Tung et al. | Feb 25, 2022

The role of <em>xpa-1</em> and <em>him-1</em> in UV protection of <em>Caenorhabditis elegans</em>

Caenorhabditis elegans xpa-1 and him-1 are orthologs of human XPA and human SMC1A, respectively. Mutations in the XPA are correlated with Xeroderma pigmentosum, a condition that induces hypersensitivity to ultraviolet (UV) radiation. Alternatively, SMC1A mutations may lead to Cornelia de Lange Syndrome, a multi-organ disorder that makes patients more sensitive to UVinduced DNA damage. Both C. elegans genes have been found to be involved in protection against UV radiation, but their combined effects have not been tested when they are both knocked down. The authors hypothesized that because these genes are involved in separate pathways, the simultaneous knockdown of both of these genes using RNA interference (RNAi) in C. elegans will cause them to become more sensitive to UV radiation than either of them knocked down individually.
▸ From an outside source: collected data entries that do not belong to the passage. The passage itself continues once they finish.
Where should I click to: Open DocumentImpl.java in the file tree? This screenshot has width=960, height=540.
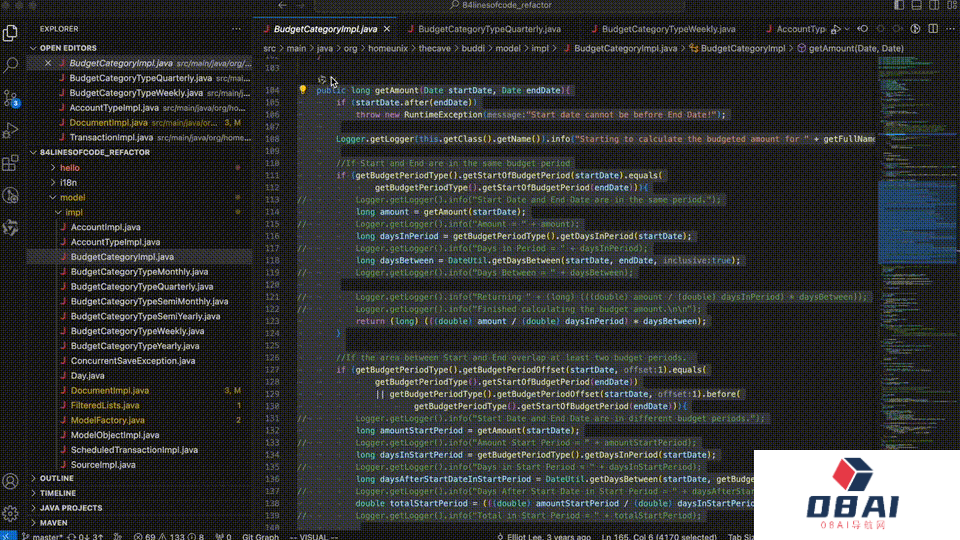[x=109, y=391]
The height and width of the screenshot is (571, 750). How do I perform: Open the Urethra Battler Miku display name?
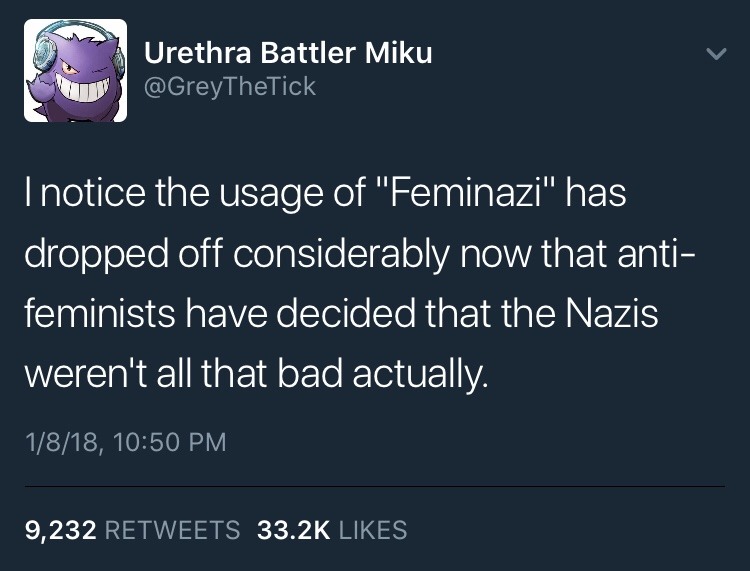[289, 52]
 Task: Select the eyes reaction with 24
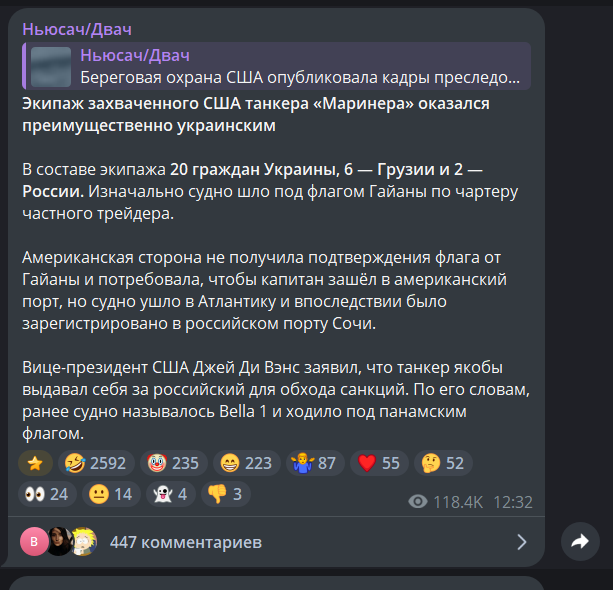click(x=47, y=494)
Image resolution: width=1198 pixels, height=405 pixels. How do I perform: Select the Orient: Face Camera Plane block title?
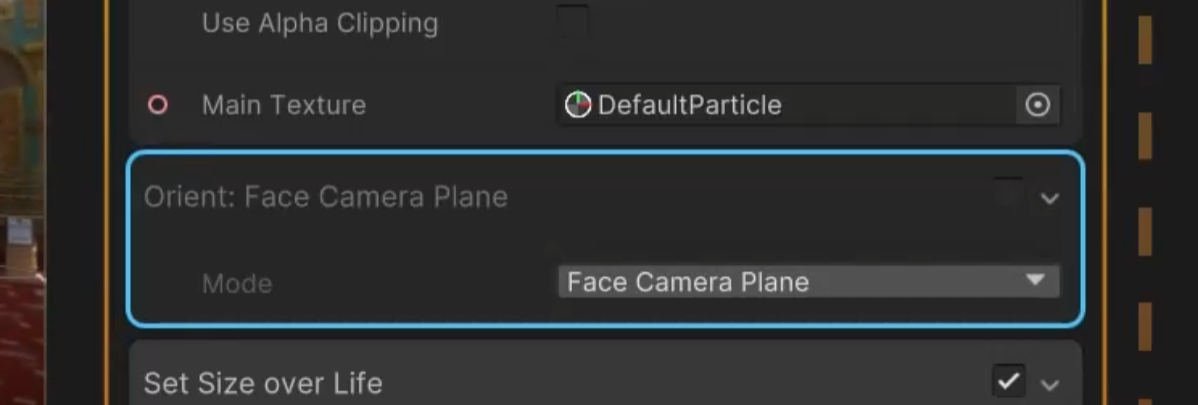(326, 197)
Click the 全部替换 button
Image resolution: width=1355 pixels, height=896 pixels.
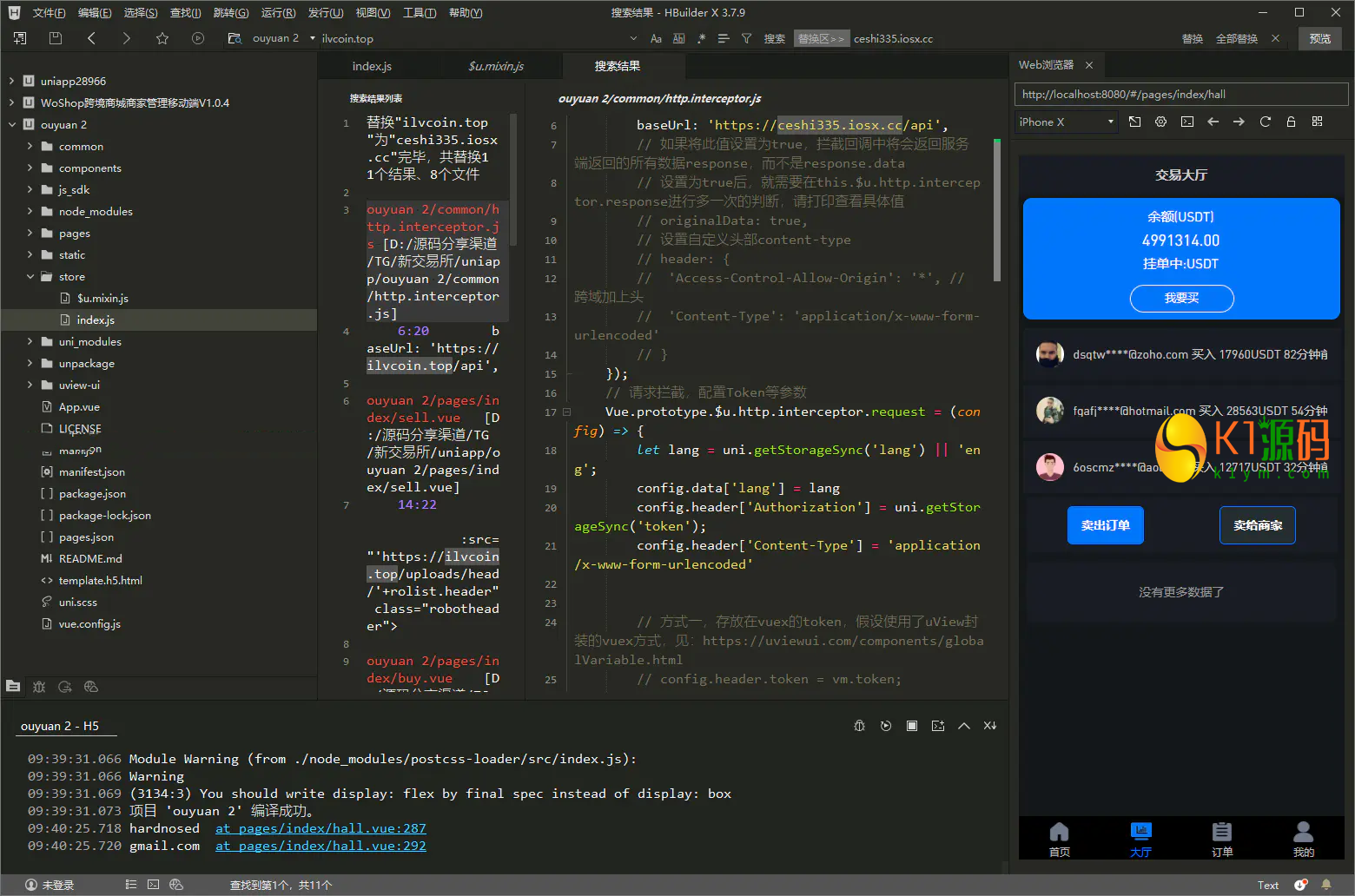pyautogui.click(x=1236, y=39)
UV protection was measured via the percent survival of C. elegans post 365 nm and 5.4x10-19 joules of UV radiation. The double xpa-1/him-1 RNAi knockdown showed a significantly reduced percent survival after 15 and 30 minutes of UV radiation relative to wild-type and xpa-1 and him-1 single knockdowns. These measurements were consistent with their hypothesis and demonstrated that xpa-1 and him-1 genes play distinct roles in resistance against UV stress in C. elegans. This result raises the possibility that the xpa-1/him-1 double knockdown could be useful as an animal model for studying the human disease Xeroderma pigmentosum and Cornelia de Lange Syndrome.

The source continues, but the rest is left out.